APPROVED: FDA OK's Sunovion epilepsy drug Aptiom

Sunovion Pharmaceuticals gained the US FDA's blessing to market Aptiom (eslicarbazepine acetate) as an add-on medication to treat partial-onset seizures associated with epilepsy, a neurological disorder caused by abnormal or excessive activity in the brain's nerve cells.

In approving Aptiom, the FDA determined it was not necessary to classify the medicine as a controlled substance.

But like other antiepileptic drugs, Aptiom's labeling comes with a warning the drug may cause suicidal thoughts or actions.

Aptiom was approved with a medication guide, which must be distributed each time a patient fills their prescription.

Sunovion said it expects Aptiom to be available in US pharmacies in the second quarter of 2014 for patients with partial-onset seizures, the most prevalent seizure type, accounting for 60% of new diagnoses in epilepsy, which affects about 2.2 million people in the US, according to the Centers for Disease Control and Prevention.

Dr Joseph Sirven, head of neurology at Mayo Clinic in Arizona and chair of the Epilepsy Foundation's Professional Advisory Board, noted that patients with partial-onset epilepsy often require adjunctive treatment to achieve better seizure control.
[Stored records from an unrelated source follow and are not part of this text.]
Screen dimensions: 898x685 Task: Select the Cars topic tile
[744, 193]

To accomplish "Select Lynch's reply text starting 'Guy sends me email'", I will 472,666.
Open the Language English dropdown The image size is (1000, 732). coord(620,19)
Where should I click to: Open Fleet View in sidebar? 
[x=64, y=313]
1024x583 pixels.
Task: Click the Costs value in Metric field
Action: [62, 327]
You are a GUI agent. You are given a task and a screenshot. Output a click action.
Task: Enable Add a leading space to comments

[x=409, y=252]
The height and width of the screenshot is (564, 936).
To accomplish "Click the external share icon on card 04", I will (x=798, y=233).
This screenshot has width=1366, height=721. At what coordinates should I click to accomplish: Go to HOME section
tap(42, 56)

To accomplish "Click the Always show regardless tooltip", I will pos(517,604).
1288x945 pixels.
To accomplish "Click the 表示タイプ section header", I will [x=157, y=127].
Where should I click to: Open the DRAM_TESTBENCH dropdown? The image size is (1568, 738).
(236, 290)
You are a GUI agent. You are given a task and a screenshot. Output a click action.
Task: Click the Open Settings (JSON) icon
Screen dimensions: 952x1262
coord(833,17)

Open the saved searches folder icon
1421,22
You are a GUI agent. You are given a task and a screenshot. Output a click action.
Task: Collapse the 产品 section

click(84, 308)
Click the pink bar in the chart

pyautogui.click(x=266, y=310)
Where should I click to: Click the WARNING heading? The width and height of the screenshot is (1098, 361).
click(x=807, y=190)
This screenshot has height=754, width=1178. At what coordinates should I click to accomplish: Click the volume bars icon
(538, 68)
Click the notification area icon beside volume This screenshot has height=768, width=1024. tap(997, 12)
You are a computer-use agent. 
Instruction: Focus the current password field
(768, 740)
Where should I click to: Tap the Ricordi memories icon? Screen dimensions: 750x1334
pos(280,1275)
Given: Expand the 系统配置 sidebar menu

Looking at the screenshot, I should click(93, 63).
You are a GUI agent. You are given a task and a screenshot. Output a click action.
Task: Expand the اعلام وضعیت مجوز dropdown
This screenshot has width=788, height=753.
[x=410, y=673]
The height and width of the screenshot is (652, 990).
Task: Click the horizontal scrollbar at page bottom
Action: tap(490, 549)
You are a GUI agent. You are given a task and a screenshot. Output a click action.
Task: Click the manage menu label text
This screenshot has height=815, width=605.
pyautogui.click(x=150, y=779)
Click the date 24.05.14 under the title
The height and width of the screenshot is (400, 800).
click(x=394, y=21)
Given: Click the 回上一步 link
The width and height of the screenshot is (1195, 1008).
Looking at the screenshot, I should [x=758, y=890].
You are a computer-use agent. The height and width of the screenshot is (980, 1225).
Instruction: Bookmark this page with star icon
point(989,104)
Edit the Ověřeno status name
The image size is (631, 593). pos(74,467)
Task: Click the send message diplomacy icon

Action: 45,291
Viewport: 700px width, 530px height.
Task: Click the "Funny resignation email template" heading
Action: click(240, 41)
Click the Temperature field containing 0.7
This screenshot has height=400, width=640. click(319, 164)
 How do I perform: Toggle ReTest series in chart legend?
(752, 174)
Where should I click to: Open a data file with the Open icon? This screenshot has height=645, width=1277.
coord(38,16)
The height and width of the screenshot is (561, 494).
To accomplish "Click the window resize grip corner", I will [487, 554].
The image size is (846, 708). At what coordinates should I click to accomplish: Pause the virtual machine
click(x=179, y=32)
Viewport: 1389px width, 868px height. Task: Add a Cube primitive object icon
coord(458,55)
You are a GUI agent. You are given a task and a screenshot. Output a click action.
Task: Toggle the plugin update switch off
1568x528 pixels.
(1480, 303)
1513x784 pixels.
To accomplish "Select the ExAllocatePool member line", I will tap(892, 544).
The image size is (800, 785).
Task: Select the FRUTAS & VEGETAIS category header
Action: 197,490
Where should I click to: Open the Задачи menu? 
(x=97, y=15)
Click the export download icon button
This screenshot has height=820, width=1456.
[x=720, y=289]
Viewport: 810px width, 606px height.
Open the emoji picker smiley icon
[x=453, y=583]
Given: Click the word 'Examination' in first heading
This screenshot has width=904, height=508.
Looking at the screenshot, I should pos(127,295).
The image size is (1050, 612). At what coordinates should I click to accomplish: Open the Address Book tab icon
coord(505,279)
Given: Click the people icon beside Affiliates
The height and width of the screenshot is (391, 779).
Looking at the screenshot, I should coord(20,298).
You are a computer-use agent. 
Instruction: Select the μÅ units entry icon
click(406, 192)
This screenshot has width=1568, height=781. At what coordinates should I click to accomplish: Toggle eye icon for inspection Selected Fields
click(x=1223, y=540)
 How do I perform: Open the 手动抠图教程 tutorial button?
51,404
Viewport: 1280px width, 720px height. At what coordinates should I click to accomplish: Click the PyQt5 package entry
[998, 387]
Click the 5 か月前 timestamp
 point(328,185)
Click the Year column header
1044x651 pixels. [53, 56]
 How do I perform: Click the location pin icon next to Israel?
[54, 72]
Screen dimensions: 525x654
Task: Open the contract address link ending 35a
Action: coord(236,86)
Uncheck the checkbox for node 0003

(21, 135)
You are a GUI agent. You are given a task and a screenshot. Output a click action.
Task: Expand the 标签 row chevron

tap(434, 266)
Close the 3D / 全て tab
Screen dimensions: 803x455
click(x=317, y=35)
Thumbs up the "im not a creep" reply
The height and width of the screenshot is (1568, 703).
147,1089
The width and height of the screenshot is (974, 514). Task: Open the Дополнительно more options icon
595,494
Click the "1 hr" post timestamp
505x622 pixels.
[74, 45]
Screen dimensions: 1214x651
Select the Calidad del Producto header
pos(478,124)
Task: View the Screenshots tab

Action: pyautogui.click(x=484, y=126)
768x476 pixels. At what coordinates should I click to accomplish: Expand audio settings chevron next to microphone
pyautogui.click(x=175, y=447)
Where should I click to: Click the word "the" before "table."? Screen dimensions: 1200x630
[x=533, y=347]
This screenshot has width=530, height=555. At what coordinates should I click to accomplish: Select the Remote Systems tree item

Aptiom's approval was based on three large randomized, double-blind, placebo-controlled, safety and efficacy Phase III trials, known as BIA 2093-301, BIA-2093-302 and BIA-2093-304, which included more than 1,400 patients with partial-onset seizures inadequately controlled by one to three concomitant antiepileptic drugs, including carbamazepine, lamotrigine, valproic acid and levetiracetam.

In the global studies, which were jointly performed with BIAL-Portela, treatment with Aptiom demonstrated statistically significant reductions in standardized seizure frequency versus placebo.

The results also showed that significantly more Aptiom-treated patients experienced seizure frequency reduction of 50% or more from baseline, 41% versus 22% for placebo-treated patients.

The most common adverse effects in patients taking Aptiom in the studies included dizziness, somnolence, nausea, headache, diplopia, vomiting, fatigue, vertigo, ataxia, blurred vision and tremor. The rate of discontinuation as a result of any adverse event was 14% for the 800mg dose, 25% for the 1,200mg dose and 7% of patients randomized to placebo.

Dr Antony Loebel, executive vice president and chief medical officer at Marlborough, Massachusetts-based Sunovion, noted that Aptiom is the second of the company's drugs to receive approval from the FDA this year, with Latuda (lurasidone HCl) gaining the agency's nod in late June as the first atypical antipsychotic to be approved in the US specifically for the treatment of major depressive episodes associated with bipolar I depression in adults either as monotherapy or adjunctive treatment to background therapy with lithium or valproate (scripintelligence.com, 2 July 2013).